Dataset excerpts
========================================
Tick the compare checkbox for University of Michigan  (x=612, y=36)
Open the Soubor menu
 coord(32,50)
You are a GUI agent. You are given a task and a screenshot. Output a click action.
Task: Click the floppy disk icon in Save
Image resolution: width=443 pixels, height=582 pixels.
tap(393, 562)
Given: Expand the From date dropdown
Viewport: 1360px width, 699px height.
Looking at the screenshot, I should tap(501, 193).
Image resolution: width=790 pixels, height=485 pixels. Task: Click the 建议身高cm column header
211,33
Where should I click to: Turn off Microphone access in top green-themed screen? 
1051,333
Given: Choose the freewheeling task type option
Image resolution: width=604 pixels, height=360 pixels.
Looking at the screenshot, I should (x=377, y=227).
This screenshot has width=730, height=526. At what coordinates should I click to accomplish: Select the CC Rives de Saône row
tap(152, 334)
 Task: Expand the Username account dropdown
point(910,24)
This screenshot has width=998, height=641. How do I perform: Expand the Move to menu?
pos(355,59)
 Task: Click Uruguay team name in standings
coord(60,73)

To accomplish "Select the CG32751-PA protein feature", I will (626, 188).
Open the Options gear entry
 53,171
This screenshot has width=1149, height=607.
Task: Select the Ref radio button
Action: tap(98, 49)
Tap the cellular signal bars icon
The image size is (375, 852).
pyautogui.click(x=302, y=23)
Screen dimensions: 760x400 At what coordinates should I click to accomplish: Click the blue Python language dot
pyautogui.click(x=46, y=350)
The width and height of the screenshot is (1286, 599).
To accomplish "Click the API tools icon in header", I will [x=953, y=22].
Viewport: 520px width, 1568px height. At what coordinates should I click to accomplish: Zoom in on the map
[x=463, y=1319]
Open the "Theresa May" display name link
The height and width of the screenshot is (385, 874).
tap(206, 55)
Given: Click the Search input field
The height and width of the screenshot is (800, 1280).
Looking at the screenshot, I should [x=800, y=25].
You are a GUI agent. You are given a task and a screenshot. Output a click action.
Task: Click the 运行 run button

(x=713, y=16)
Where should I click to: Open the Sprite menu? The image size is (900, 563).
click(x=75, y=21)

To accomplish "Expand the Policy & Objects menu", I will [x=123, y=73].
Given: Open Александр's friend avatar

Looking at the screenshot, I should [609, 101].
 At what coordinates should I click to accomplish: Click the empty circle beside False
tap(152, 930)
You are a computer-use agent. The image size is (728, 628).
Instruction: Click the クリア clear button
========================================
#### [Try it]
Give back precisely the lines above that start at the line containing "Task: Click the floppy disk icon in Save" and end at the line containing "Given: Choose the", inclusive. No other lines belong in the output.

#### [Solution]
Task: Click the floppy disk icon in Save
Image resolution: width=443 pixels, height=582 pixels.
tap(393, 562)
Given: Expand the From date dropdown
Viewport: 1360px width, 699px height.
Looking at the screenshot, I should tap(501, 193).
Image resolution: width=790 pixels, height=485 pixels. Task: Click the 建议身高cm column header
211,33
Where should I click to: Turn off Microphone access in top green-themed screen? 
1051,333
Given: Choose the freewheeling task type option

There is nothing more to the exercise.